New Delhi, – India has transitioned from the tetanus toxoid (TT) vaccine to the tetanus and adult diphtheria (Td) vaccine as part of its Universal Immunization Program (UIP). The change, launched today by Union Minister for Health and Family Welfare, JP Nadda, at the Central Research Institute (CRI) in Kasauli, Himachal Pradesh, aims to provide broader protection against two potentially life-threatening bacterial infections.
For decades, the TT vaccine has been a cornerstone of injury-associated prophylaxis and maternal care in India, successfully eliminating maternal and neonatal tetanus. However, the TT vaccine offers no protection against diphtheria. Diphtheria, caused by Corynebacterium diphtheriae, is a serious respiratory infection that can lead to breathing difficulties, heart complications, paralysis, and even death.
“Extensive scientific evidence indicates that widespread childhood immunization with DPT group of vaccines has significantly reduced the incidence of diphtheria and tetanus in many countries,” a release from the Ministry of Health and Family Welfare stated. However, immunity to diphtheria can wane over time, necessitating booster doses, particularly in adults.
The World Health Organization (WHO) initially recommended the transition from TT to Td vaccines in 2006, a recommendation reaffirmed in 2017 and through subsequent deliberations of the Strategic Advisory Group of Experts (SAGE) in 2002 and 2016. India’s National Technical Advisory Group on Immunization (NTAGI) subsequently endorsed the switch to Td for all age groups, including pregnant women.
The Td vaccine, formally known as Tetanus and adult Diphtheria Vaccine – Adsorbed, Reduced D-Antigen Content, combines purified diphtheria and tetanus toxoids. These inactivated toxins stimulate the body’s immune system to produce antibodies, providing protection against both diseases. The vaccine contains aluminum phosphate as an adjuvant to enhance the immune response and trace amounts of thimerosal as a preservative.
The CRI, a unit of the Department of Health & Family Welfare, has been instrumental in this transition. The institute successfully completed the development research, obtained necessary testing permits, and secured marketing and manufacturing licenses to begin commercial production of the Td vaccine. The CRI is expected to supply 5.5 million doses to the UIP by April 2026, with production scaling up in subsequent years to meet national demand.
The move to Td is particularly important given the observed decline in diphtheria immunity among adolescents and adults. Public health experts have noted a shift in the age profile of diphtheria cases, highlighting the need for continued protection beyond childhood vaccinations. Diphtheria spreads through respiratory droplets, making vaccination a critical public health intervention.

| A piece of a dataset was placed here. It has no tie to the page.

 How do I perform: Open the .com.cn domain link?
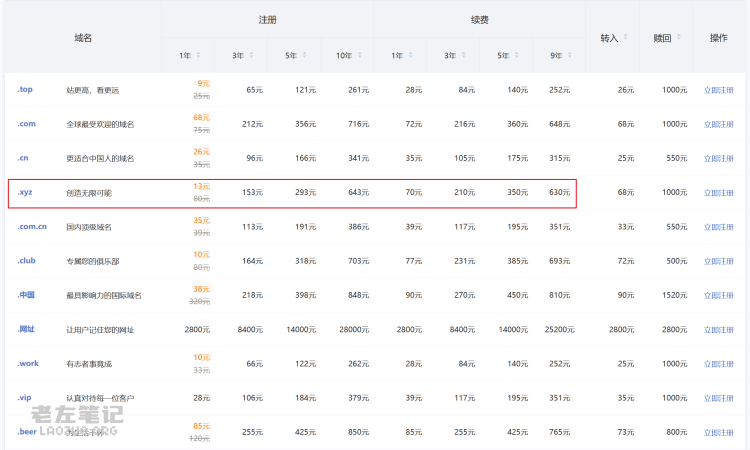coord(32,226)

Tetanus, the other target of the Td vaccine, remains a significant concern, causing painful muscle stiffness and spasms that can be fatal. While tetanus is often associated with contaminated wounds, vaccination is crucial for maintaining immunity.
The launch of the indigenous Td vaccine represents a significant step towards self-reliance in healthcare for India. By domestically producing the vaccine, the country can ensure a consistent and affordable supply, strengthening its immunization program and protecting its population from these preventable diseases. This initiative underscores India’s commitment to national health security and its growing capabilities in vaccine manufacturing.
The transition to Td is expected to extend and strengthen protection against diphtheria, while sustaining the gains made in eliminating maternal and neonatal tetanus and maintaining the effectiveness of routine immunization activities. Health officials emphasize the importance of continued vaccination efforts to ensure widespread immunity and prevent outbreaks of these potentially serious infections.